Extending `en_core_web_lg` word vectors with Prodigy

Hi there,

I’m using .similarity in spaCy to attempt to tag entities using a category list. I have a 1500-items long list of category strings like:

Rap, Music, Music & Arts
Bakery & Sweets, Food, Food & Drink
...

I’m then doing something like nlp('Kanye West').similarity(category_string) for each category option and then choosing the highest similarity score from the list of category strings as my category.

It actually works pretty well about 80-90% of the time – en_core_web_lg usually knows that Kanye West is most certainly associated with Rap, Music, Music & Arts, etc.

However, there are a number of times where it doesn’t do such a great job, for example:
Matched data: Blood In Blood Out - TV, Movie | Blood In Blood Out to value: Disease, Health, Health & Sports (easy mistake!)

or: Matched data: Catcher In The Rye | Catcher In The Rye to value: Antique, Home & Garden, Home & Community

or: Matched data: CSI | to value: Video Games, Entertainment, Music & Arts (so close!)

I have two thoughts as to how to correct this with Prodigy:

  1. Often times, it looks like one of the other options in the top 10 “highest similarity” is the correct one, could I create a Prodigy task to display these options and then annotate which one is the correct one and “extend” the word vector knowledge of en_core_web_lg …? Am I even explaining this correctly?

  2. Could I create a Prodigy task to build out my own dictionary of “enrichment” tags, via an interface where the annotator is shown ‘Catcher in the Rye’ and asked to manually add additional strings like “book reading literature”, which will then be added just prior to the similarity calculation (e.g. similarity calc would see Catcher in the Rye book reading literature) to help guide the similarity calculation?

Anyway, I’m certain there’s a smarter approach entirely, but this approach seems to be very productive, if only I could push it a little bit further, accuracy-wise!

○ ○ ○ ○ ○ ○ ○

▸ **Work instruction A**:
In the forum post about tagging entities with spaCy similarity, how often does the approach work well?
▸ **Work instruction B**:
Write the next part of the forum post about tagging entities with spaCy similarity, starting right after its last sentence.

▸ **Dataset entries**:
○ ○ ○ ○ ○ ○ ○

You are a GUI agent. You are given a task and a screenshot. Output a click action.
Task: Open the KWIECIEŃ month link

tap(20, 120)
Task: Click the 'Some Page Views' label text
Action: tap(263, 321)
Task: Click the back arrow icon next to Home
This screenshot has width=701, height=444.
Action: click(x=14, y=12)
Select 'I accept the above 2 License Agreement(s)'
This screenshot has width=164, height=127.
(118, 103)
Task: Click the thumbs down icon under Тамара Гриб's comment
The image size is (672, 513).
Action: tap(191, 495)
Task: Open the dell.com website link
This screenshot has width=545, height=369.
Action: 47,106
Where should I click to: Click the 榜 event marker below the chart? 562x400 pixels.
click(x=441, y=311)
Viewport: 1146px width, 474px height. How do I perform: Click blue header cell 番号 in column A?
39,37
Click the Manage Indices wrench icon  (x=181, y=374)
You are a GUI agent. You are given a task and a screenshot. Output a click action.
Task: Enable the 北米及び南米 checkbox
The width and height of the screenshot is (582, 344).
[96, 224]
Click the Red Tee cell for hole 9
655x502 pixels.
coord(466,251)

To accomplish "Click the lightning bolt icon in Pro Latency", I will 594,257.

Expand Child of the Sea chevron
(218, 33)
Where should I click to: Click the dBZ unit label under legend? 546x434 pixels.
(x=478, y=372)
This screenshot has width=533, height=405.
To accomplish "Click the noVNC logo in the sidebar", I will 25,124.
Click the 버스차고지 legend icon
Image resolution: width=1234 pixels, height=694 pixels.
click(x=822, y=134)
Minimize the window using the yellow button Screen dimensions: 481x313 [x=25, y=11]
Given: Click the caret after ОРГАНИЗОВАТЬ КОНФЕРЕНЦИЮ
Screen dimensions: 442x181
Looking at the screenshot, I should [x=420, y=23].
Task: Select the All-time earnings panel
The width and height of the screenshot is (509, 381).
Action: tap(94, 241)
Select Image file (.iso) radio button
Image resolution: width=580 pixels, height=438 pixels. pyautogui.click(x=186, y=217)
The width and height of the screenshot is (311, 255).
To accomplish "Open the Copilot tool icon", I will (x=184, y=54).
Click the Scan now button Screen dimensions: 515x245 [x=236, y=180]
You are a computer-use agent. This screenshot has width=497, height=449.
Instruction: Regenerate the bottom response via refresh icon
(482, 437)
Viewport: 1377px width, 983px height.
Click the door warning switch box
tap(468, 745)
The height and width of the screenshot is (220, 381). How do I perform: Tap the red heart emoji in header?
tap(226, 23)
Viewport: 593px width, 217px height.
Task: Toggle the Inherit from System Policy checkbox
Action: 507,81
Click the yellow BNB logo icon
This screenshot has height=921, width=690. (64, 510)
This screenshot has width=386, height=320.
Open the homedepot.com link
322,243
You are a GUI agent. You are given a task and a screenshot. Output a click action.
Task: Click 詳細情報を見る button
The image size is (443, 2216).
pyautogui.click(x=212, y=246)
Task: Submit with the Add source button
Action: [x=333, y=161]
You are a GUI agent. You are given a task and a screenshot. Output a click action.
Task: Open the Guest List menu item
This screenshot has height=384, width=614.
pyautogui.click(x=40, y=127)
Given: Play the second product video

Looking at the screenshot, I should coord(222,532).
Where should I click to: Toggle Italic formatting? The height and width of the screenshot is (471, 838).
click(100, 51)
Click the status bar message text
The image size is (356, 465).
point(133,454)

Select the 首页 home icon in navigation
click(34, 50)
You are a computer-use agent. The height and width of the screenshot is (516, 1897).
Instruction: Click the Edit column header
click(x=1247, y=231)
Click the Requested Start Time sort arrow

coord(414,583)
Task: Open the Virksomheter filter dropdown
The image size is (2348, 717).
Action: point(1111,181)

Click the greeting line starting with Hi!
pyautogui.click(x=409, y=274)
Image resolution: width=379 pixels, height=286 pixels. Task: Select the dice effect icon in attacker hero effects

○ ○ ○ ○ ○ ○ ○

▸ **Answer A**:
About 80-90% of the time.

▸ **Answer B**:
It sounds like you’re off to a great start. I think what you want to do is use this word-vector-based initial model you have to train a more powerful text classification system. The word vector model you’re using at the moment will treat Kanye West the same as West Kanye, so it’s not such a powerful approach. You should be able to train a model that’s sensitive to longer phrases pretty easily though.

You can definitely do what you suggest in 1): Build a recipe where you use the model to suggest some options. All you need to do is add an entry options to the tasks. You can compute these options in your stream generator, so it’s easy to adapt them on the fly.

What you suggest in 2 is a bit more difficult to implement. We opted not to make this an easy, obvious solution because it’s usually not a great approach. You’ll get a lot of variation in what people type, and people’s choices will be heavily influenced by the specific run of examples they happen to see. The set of categories you classify into is very important. You need a classification scheme that divides up the concept-space you’re working in as neatly as possible. You’ll always have a few boundary cases, but some maps will divide things up better than others.

My recommendation would be to start with a recipe that sorts the text by similarity to a category, and ranks them by highest scoring. Click accept/reject through those, possibly stopping when your acceptance rate gets too low. This should be pretty quick, because you should be able to spam “accept” at the start of annotation, and spam “reject” towards the end. At the end, when everything’s reject, I normally click so fast that it all flashes by, and if something looks wrong I can undo 5 or 6 items I’ve clicked through to fix the error.

Once you’ve got your accept/reject/ignore annotations, you can use the textcat.batch-train recipe to train a more powerful text classifier. You can do this on just one category and see how accurate it is, and possibly use textcat.teach to add some more examples from the data you didn’t annotate before.

After you’ve done this for a number of categories, you can merge the datasets together, so that you can train a single text classification model that can predict all the categories you’re interested in.